Friday 21st May, 2010 Time: 6.30pm

The Harder They Come (1973/103min) Dir: Perry Hanzel


Make no mistake. It was indeed maverick Director Perry Hanzel’s goovy sunshine Kingston-set gangster flick set the stage and tuned the world for the 70s reggae invasion. Starring reggae superstar Jimmy Cliff, ‘The Harder They Come’ was the radical original. A tale told with equal parts grit and funk, of a naïve young musician who arrives to seek his fortune in the big city only to be confronted by a corrupt police and shady music cartels before he becomes the most dreaded outlaw of all- it is rousing stuff, rivetingly portrayed. The soundtrack featuring 'Toots and the Maytals' and Cliff himself is the stuff of cult. If you think you’ve heard the songs before it is only because they've been covered by the likes of Grateful Dead and The Clash. ‘The Harder They Come’ was the first feature film to be made in Jamaica and as the eponymous Ali G. would approve, we’re calling all the patriots to assemble.

Saturday 22nd May, 2010 Time: 6.30pm

Mean Streets (1973/112min) Dir: Martin Scorsese


If it’s soundtracks, we’re looking at Scorsese- the man who took the art from Rosi, Hitchcock, Casavettes, Anger and the likes and perfected the lining of image with sound to get to that feeling that just won’t go away. ‘Mean Streets’ is the stuff of legend, the tour-de-force coming of age tale of a group of friends in the boiling pot that is New York City, and the accompanying double disc soundtrack makes just about the greatest jukebox in the world. So you have Harvey Keitel, Robert DeNiro, the Carradine Brothers and Amy Robinson on screen and the Rolling Stones, Eric Clapton, The Ronettes, Ray Baretto among others on the thumping soundtrack. Rarely does the cinematic experience get more locked and loaded than ‘Mean Streets’. It is the master operating at his best and the sweep of it all is hard to resist.
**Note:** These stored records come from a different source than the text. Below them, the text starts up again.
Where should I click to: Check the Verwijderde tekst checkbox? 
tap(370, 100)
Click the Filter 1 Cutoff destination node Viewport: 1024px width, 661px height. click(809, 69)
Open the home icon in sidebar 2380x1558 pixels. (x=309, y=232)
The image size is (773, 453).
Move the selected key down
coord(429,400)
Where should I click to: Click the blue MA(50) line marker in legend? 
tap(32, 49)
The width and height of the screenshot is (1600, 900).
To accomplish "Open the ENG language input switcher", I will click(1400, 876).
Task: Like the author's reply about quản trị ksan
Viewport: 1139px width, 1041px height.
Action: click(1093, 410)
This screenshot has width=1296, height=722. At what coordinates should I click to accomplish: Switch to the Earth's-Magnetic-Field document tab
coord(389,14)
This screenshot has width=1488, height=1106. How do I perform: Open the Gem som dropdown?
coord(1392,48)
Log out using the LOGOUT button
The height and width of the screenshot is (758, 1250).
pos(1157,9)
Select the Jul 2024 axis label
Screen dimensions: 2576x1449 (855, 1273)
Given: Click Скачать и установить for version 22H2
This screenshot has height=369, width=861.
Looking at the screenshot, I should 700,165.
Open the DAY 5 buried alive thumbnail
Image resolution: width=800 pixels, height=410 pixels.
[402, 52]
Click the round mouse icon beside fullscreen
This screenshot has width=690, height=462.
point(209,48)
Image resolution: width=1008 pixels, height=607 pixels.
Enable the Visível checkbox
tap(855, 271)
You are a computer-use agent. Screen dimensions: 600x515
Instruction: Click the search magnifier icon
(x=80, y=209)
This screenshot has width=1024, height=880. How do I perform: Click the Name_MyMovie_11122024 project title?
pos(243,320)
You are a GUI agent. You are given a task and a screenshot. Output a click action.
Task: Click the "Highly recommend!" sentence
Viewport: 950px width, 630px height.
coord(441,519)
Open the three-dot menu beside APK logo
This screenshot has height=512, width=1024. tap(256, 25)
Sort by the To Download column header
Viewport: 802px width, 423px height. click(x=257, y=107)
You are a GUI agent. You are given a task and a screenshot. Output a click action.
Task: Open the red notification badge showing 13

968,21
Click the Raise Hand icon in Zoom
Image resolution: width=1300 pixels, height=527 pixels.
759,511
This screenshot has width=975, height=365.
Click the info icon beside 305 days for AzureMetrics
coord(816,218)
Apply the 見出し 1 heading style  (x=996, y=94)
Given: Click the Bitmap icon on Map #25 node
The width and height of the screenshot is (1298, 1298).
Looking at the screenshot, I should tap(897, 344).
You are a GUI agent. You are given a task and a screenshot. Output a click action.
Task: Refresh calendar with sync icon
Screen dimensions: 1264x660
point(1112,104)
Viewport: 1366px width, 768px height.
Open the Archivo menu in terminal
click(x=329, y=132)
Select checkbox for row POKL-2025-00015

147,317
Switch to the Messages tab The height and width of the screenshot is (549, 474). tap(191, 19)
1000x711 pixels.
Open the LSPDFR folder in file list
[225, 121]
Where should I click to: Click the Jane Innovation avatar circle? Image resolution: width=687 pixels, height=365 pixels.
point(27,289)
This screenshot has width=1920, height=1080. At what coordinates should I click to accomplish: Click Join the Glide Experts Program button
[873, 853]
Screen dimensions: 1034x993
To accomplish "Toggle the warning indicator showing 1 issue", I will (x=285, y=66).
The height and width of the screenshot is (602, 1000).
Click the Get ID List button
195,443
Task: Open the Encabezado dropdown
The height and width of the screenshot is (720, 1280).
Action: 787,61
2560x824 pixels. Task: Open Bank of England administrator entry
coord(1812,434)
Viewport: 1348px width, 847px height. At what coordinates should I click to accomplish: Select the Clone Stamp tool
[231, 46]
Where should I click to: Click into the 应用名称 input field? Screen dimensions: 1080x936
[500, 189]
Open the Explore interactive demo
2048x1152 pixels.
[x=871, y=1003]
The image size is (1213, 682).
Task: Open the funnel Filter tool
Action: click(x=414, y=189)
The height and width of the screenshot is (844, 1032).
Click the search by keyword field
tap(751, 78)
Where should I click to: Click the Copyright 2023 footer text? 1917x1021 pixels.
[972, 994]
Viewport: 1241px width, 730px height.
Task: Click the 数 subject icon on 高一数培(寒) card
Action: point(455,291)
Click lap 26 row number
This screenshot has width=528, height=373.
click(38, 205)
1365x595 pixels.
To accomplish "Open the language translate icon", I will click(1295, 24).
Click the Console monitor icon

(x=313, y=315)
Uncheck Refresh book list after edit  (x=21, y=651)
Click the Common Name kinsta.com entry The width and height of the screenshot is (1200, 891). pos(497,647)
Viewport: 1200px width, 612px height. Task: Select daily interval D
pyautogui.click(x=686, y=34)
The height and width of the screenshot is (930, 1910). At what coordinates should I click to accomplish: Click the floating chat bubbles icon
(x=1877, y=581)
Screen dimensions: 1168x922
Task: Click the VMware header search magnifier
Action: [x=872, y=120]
Sunday 23rd May, 2010 Time: 6.30pm

Leningrad Cowboys Go America (1989/77min) Dir: Aki Kaurismaki


What happens when a Finnish folk-punk-whatchumacallit band is deemed too niche for the local audience? They pack up and head for that land of opportunity, America. And what happens when America doesn’t turn out to be the way the imagined it to be? They head for Mexico. And they have a dead friend in tow. That’s the story of ‘Leningrad Cowboys Go America’ for you but in the company of that master of wistful comedies and funny tragedies Aki Kaurismaki, the road movie-concert movie-silent comedy hybrid is a beast of its own, punch-drunk on whimsy and always whistling the catchy tune. The films got it all- the magnificent Matti Pellonpaa as the svegali manager, a cameo by Jim Jarmusch, beautiful cinematography by Kaurismaki regular Timo Salimen, and to cut a long short, it's as Tom Waits once put it- the piano has been drinking, not me, not me, not me, not me......

Venue: Ashirvad, 30, St. Mark's Road cross, Op. State Bank of India

Tel:25493705/9886213516

ADMISSION FOR FILMS FOR MEMBERS ONLY. NON-MEMBERS ARE REQUESTED TO ARRIVE 15 MINS EARLY AND REGISTER.
(Members whose membership has expired are requested to kindly renew their membership.)